"How so?" asked Graham, his eye following the glance.

"If the writer of this manuscript will conclude what she has begun, we shall be independent of Madame de Grantmesnil."

"Fie!" cried Isaura, impulsively, her face and neck bathed in blushes,— "fie! such words are a mockery."

Graham gazed at her intently, and then turned his eyes on Savarin. He guessed aright the truth. "Mademoiselle then is an author? In the style of her friend Madame de Grantmesnil?"

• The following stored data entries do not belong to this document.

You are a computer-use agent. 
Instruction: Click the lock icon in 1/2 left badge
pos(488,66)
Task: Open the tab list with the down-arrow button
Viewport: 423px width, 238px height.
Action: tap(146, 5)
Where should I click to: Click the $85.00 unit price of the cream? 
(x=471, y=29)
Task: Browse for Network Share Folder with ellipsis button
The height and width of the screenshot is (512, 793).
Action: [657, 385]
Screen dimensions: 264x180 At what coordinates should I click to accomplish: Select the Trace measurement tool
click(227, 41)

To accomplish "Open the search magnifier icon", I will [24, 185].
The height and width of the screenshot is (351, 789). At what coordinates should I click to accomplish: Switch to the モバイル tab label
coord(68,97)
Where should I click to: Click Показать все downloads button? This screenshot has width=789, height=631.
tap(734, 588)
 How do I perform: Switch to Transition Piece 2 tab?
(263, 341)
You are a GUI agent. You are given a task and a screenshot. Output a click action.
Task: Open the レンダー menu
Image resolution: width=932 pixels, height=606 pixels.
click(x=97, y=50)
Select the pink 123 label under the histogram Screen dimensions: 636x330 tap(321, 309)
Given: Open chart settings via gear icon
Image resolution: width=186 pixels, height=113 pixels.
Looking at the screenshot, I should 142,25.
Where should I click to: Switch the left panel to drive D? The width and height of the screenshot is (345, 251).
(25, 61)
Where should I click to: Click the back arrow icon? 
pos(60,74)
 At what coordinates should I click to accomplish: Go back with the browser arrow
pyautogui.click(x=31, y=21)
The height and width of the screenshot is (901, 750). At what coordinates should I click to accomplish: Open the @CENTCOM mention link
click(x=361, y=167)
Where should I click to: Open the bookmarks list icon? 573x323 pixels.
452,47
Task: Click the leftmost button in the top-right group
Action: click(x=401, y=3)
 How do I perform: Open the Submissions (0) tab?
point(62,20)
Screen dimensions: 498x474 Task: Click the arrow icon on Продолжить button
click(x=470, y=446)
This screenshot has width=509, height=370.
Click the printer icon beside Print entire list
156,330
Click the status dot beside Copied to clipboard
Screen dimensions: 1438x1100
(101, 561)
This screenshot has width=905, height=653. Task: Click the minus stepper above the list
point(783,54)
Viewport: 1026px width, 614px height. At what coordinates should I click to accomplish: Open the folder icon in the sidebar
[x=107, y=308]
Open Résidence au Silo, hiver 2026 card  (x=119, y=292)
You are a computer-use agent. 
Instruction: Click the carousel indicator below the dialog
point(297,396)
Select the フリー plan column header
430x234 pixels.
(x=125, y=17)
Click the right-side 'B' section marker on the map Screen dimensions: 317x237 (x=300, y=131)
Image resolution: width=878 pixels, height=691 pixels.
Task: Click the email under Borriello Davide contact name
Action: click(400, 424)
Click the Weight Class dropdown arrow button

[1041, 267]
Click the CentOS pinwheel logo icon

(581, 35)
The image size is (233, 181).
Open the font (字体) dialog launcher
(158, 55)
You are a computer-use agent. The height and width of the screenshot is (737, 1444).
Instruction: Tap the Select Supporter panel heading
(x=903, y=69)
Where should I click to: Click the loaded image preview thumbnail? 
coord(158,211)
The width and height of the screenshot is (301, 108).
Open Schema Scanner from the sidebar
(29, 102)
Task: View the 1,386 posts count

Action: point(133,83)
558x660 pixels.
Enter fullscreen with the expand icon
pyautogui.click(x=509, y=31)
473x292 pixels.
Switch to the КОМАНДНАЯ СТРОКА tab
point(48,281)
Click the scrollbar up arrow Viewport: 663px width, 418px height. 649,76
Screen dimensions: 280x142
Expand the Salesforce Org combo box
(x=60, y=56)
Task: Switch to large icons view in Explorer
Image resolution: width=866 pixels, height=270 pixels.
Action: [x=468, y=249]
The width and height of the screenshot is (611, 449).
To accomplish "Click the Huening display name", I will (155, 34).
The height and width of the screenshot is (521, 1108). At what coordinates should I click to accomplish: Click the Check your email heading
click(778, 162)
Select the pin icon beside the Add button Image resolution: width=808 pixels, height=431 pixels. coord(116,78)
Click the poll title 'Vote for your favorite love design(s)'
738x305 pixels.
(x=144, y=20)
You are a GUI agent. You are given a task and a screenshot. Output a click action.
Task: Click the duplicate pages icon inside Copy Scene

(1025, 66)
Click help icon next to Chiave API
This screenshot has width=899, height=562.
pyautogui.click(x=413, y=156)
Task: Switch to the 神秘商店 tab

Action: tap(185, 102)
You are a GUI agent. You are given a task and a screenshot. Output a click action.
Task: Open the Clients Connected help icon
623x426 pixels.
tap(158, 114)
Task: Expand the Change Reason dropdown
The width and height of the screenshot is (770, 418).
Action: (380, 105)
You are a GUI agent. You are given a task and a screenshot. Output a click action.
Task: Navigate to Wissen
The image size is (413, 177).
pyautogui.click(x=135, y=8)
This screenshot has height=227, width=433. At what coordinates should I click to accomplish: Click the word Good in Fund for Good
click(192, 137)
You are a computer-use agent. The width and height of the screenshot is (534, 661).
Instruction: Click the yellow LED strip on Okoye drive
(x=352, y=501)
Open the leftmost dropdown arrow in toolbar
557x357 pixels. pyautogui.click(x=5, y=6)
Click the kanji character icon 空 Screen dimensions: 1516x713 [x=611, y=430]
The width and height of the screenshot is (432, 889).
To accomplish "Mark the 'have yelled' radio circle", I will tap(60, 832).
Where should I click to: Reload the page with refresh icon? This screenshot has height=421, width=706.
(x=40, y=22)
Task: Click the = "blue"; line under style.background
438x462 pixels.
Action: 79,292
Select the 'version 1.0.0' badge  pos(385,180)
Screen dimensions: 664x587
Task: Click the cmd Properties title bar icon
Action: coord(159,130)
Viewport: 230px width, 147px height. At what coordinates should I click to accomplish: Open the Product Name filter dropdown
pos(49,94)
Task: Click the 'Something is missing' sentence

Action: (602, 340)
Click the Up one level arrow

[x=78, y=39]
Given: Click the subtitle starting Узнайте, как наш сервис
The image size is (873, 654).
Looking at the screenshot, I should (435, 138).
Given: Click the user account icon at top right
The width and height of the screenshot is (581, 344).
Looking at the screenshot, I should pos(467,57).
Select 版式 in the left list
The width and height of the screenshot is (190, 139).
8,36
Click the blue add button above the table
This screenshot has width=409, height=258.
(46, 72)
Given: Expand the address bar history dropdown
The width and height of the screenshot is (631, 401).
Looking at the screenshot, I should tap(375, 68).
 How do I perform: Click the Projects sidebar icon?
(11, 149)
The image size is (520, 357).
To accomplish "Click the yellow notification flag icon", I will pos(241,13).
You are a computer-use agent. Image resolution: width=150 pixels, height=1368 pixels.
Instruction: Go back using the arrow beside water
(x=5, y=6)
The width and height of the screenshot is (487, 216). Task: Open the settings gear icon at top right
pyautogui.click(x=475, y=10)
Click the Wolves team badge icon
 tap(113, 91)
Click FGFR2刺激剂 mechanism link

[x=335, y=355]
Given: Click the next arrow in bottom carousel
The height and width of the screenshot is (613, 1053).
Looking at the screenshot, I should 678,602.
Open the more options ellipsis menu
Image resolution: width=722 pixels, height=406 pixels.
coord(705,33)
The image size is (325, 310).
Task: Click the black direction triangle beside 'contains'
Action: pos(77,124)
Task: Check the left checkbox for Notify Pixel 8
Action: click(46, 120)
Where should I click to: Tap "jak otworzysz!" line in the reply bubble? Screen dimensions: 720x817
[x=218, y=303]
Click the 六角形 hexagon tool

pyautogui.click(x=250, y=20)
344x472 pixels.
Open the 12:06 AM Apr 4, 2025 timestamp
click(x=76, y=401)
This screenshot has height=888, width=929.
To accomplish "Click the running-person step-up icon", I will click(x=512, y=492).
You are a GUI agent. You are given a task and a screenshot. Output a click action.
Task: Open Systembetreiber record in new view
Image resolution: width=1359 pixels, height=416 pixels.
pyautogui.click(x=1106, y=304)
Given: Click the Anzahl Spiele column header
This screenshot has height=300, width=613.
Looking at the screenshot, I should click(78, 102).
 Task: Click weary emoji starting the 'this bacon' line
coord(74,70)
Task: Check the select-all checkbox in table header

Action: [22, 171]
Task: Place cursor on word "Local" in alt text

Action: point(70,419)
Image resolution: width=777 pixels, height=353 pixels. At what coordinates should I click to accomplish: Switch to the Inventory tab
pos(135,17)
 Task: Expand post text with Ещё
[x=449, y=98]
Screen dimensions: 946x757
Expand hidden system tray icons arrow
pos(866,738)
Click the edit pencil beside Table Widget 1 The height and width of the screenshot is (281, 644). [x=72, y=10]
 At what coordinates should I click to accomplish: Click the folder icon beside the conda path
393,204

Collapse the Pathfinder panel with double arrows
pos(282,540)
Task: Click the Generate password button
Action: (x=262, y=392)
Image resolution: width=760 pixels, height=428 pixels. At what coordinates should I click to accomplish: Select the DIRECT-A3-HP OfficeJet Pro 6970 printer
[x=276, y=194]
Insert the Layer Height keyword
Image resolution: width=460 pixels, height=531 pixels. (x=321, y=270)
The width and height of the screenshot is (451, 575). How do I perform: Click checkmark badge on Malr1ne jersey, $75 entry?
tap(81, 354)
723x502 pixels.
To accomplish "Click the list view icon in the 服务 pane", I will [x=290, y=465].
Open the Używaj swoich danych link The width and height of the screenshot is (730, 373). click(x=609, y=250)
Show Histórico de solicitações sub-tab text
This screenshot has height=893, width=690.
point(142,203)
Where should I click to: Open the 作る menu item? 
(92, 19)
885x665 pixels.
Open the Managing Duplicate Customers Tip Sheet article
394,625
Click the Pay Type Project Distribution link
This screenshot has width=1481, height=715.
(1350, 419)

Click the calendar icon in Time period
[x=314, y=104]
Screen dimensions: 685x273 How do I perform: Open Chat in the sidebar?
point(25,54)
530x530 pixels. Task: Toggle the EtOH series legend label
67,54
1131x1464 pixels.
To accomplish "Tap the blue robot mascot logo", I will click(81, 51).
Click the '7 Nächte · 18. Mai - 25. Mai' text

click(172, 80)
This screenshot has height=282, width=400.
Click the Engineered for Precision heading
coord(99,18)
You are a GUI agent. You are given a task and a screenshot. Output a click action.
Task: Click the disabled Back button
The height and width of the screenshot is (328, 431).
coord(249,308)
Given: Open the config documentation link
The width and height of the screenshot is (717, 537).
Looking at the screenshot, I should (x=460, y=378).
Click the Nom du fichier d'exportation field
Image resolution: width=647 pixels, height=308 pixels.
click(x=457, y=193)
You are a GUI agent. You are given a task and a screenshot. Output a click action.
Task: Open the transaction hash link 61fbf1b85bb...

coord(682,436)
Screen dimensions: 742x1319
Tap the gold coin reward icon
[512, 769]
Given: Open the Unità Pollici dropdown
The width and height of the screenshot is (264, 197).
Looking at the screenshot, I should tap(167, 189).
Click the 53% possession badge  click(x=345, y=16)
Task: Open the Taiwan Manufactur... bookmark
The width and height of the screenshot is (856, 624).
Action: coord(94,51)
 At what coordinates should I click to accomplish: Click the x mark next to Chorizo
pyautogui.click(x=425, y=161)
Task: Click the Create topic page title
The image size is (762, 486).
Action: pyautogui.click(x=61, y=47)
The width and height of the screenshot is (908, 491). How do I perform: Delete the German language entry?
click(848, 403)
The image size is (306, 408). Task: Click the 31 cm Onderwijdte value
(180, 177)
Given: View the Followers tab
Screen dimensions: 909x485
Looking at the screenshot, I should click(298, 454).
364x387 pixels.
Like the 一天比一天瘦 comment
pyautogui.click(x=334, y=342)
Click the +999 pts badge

"Bah!" said Savarin, "I should indeed be guilty of mockery if I paid the Signorina so false a compliment as to say that in a first effort she attained to the style of one of the most finished sovereigns of language that has ever swayed the literature of France. When I say, 'Give us this tale completed, and I shall be consoled if the journal does not gain the aid of Madame de Grantmesnil,' I mean that in these pages there is that nameless charm of freshness and novelty which compensates for many faults never committed by a practised pen like Madame de Grantmesnil's. My dear young lady, go on with this story,—finish it; when finished, do not disdain any suggestions I may offer in the way of correction,—and I will venture to predict to you so brilliant a career as author, that you will not regret should you resign for that career the bravoes you could command as actress and singer."

The Englishman pressed his hand convulsively to his heart, as if smitten by a sudden spasm. But as his eyes rested on Isaura's face, which had become radiant with the enthusiastic delight of genius when the path it would select opens before it as if by a flash from heaven, whatever of jealous irritation, whatever of selfish pain he might before have felt; was gone, merged in a sentiment of unutterable sadness and compassion. Practical man as he was, he knew so well all the dangers, all the snares, all the sorrows, all the scandals menacing name and fame, that in the world of Paris must beset the fatherless girl who, not less in authorship than on the stage, leaves the safeguard of private life forever behind her, who becomes a prey to the tongues of the public. At Paris, how slender is the line that divides the authoress from the Bohemienne! He sank into his chair silently, and passed his hand over his eyes, as if to shut out a vision of the future.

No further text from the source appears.